Psychosocial Support
Living with a chronic rare disease can be stressful. Consider:
- Joining patient support groups (e.g., Pancreatic Cancer Action Network).
- Speaking with a mental‑health professional experienced in chronic illness.
Prevention
Because most ZES cases are sporadic, primary prevention is limited. However, risk reduction strategies include:
- Genetic counseling and testing for families with MEN‑1.
- Avoiding chronic use of ulcer‑causing medications (e.g., NSAIDs) unless prescribed.
- Early evaluation of unexplained, refractory ulcers – prompt diagnosis reduces complications.
Complications
If left untreated or inadequately controlled, ZES can lead to serious health problems:
- Perforated Ulcer: Life‑threatening abdominal emergency.
- Severe Gastrointestinal Bleeding: May require transfusion or endoscopic hemostasis.
- Malabsorption & Nutritional Deficiencies: Iron, calcium, and vitamin B12 deficits.
- Metastatic Neuroendocrine Tumor: Liver, lymph nodes, or bone spread.

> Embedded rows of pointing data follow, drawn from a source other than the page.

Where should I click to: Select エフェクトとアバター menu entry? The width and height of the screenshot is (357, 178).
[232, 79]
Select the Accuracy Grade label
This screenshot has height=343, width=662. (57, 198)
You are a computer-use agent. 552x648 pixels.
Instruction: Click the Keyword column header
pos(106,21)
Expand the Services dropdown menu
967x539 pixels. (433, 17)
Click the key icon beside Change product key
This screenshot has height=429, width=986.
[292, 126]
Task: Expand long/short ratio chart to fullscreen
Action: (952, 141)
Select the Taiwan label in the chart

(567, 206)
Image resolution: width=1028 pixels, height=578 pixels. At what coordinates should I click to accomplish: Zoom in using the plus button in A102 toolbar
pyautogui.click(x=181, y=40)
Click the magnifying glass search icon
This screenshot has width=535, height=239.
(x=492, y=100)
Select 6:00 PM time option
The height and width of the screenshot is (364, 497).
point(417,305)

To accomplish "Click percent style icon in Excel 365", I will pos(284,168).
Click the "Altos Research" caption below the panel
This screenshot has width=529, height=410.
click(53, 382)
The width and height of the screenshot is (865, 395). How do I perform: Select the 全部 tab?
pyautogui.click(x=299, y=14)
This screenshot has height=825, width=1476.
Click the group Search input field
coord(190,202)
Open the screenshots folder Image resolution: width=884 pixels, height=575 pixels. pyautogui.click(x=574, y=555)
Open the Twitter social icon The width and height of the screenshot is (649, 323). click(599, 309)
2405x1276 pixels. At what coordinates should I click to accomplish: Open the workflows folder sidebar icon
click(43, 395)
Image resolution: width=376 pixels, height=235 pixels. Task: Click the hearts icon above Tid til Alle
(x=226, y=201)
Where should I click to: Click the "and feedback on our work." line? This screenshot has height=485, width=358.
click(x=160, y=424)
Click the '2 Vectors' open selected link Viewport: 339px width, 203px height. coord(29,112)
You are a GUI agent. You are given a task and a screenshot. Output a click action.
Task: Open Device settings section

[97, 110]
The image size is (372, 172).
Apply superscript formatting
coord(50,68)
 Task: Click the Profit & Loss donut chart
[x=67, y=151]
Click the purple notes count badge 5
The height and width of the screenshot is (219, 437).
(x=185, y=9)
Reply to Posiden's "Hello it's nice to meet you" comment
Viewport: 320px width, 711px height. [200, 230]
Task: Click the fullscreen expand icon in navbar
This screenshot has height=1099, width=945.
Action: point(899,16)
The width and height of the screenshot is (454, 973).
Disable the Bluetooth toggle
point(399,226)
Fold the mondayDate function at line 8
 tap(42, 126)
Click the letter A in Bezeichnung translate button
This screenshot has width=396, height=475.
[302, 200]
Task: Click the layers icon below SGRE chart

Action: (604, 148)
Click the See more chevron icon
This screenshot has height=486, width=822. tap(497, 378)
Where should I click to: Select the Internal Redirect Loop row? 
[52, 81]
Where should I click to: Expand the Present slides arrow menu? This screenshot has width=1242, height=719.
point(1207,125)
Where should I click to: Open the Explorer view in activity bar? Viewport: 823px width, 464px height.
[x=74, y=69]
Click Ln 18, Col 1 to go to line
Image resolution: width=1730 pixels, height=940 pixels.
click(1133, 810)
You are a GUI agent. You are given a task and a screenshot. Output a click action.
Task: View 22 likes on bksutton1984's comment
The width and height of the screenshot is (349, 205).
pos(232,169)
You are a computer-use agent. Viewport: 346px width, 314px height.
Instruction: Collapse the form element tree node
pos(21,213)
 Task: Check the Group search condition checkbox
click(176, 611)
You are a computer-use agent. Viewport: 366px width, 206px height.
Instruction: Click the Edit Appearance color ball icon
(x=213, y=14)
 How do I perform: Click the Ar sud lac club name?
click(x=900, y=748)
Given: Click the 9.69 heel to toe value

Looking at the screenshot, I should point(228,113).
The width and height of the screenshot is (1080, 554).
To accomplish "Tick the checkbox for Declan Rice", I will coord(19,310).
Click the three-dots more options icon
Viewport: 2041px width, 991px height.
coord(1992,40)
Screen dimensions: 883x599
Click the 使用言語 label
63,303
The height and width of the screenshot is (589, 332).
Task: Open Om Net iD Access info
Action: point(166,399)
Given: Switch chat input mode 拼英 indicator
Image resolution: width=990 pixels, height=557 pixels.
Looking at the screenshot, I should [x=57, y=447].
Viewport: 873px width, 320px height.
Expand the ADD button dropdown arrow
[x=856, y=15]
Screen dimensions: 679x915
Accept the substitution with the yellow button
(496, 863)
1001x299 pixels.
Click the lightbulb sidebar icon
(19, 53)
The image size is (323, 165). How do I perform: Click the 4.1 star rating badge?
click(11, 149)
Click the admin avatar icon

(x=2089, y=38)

- Osteoporosis: Chronic acid load can impair calcium absorption.
- Renal Stones: Especially in MEN‑1 patients with hyperparathyroidism.
When to Seek Emergency Care
- Sudden, severe abdominal pain that does not improve with medication.
- Vomiting blood (bright red) or material that looks like coffee grounds.
- Black, tarry stools (melena) indicating upper GI bleeding.
- Sudden weakness, dizziness, or fainting – possible severe blood loss.
- High‑fever (> 38.5 °C) accompanied by abdominal pain – could signal perforation with infection.
References:
- Jensen RT, et al. “Zollinger‑Ellison syndrome: Epidemiology and clinical presentation.” Ann Intern Med. 2020;172(4):281‑289.
- Campbell MG, et al. “MEN‑1 and gastrinomas: A 30‑year review.” Endocr Rev. 2021;42(2):178‑191.
- NIH Clinical Center. “Secretin Stimulation Test for Gastrinoma.” clinicalcenter.nih.gov.
- Witt H, et al. “Long‑term outcomes of high‑dose PPIs in Zollinger‑Ellison syndrome.” Gastroenterology. 2019;156(5):1356‑1364.